페이지와 화면 위치 지정 데이터:
╭──
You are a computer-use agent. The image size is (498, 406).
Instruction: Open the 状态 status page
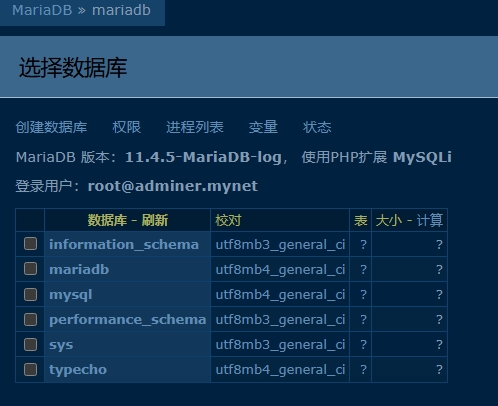click(x=317, y=127)
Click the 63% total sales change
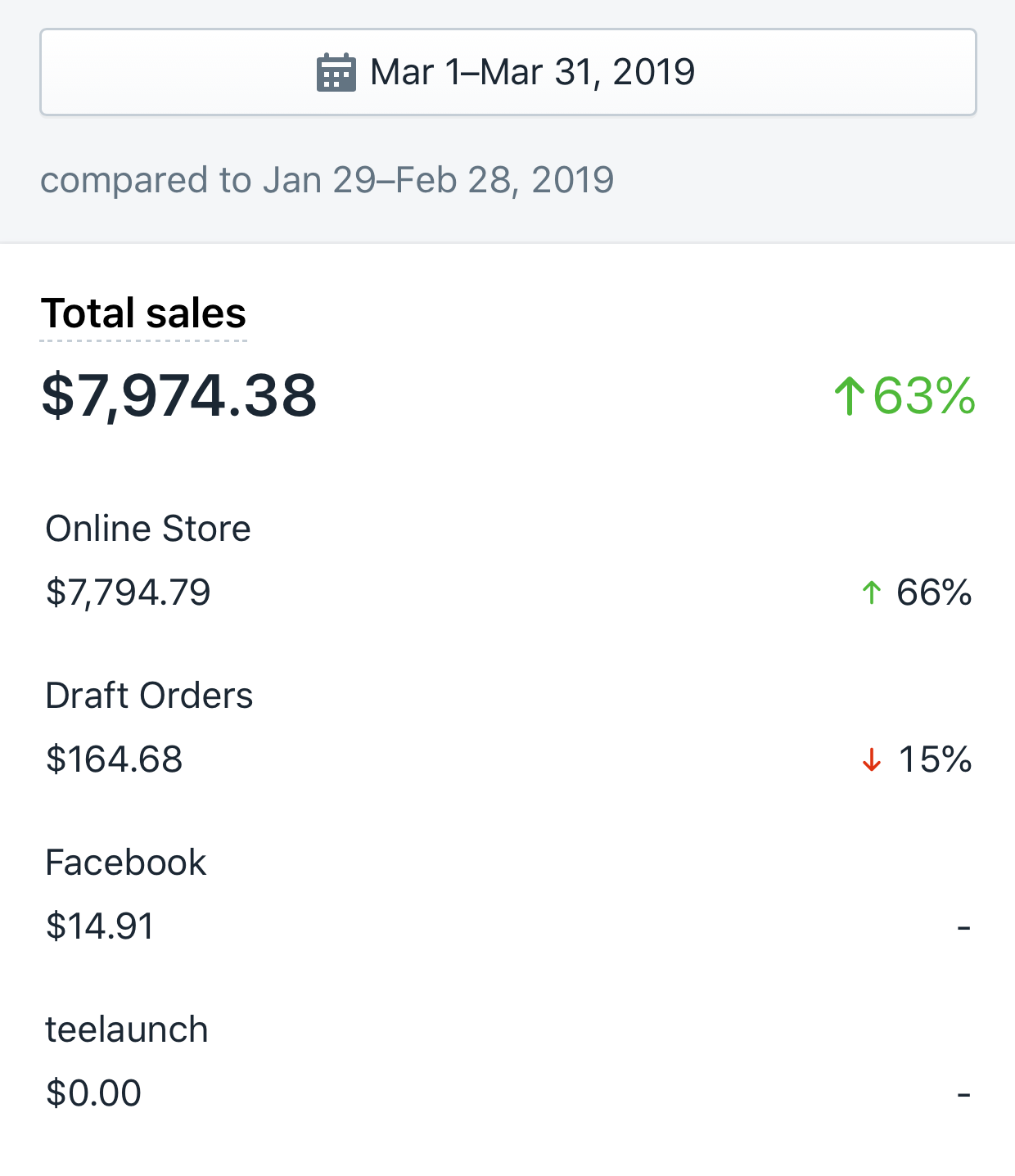 [x=924, y=396]
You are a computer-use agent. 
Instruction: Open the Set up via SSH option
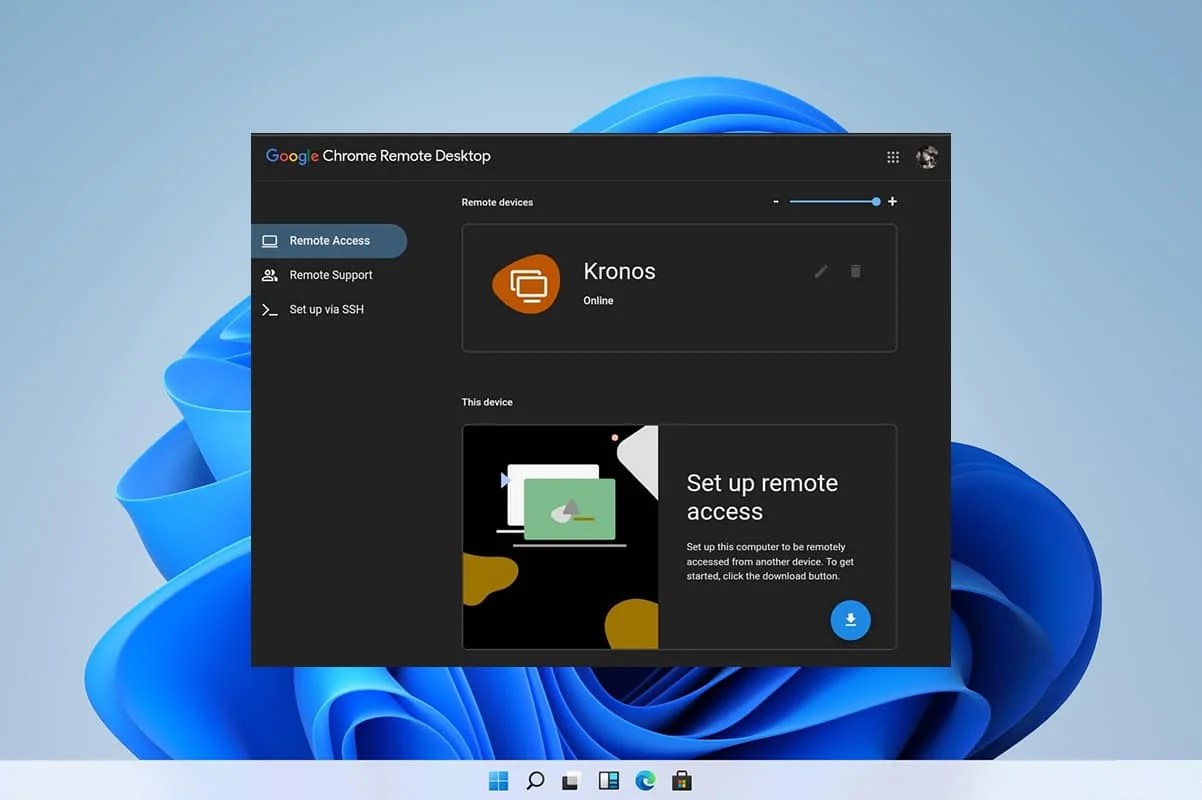[326, 309]
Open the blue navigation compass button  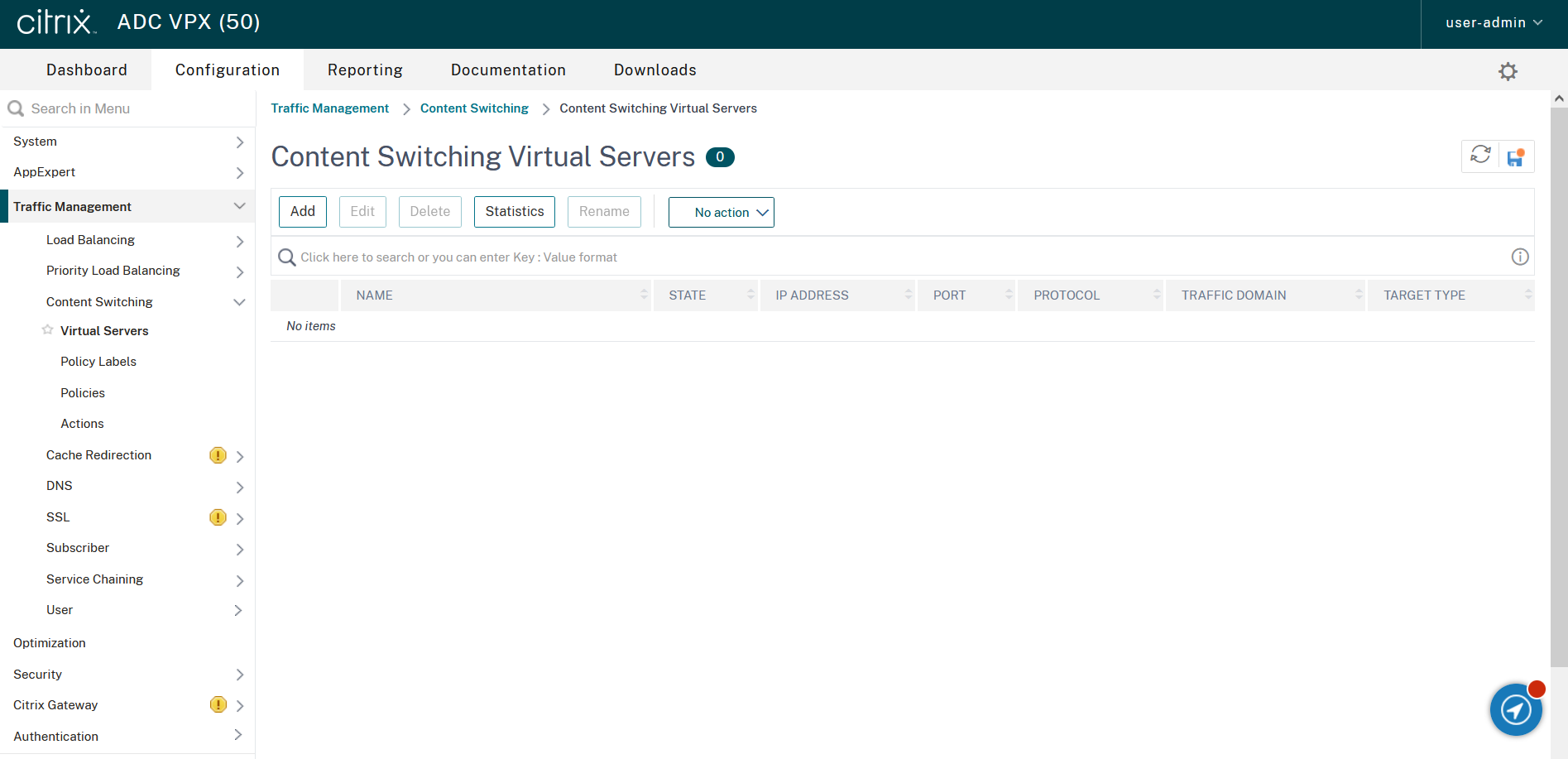click(1516, 709)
╰──
위 데이터에서 "Instruction"라는 단어가 들어 있는 줄을 전부 찾아서 한 줄도 빼지 말고 옮겨 적어 보고해 주세요.

Instruction: Open the 状态 status page
Instruction: Open the Set up via SSH option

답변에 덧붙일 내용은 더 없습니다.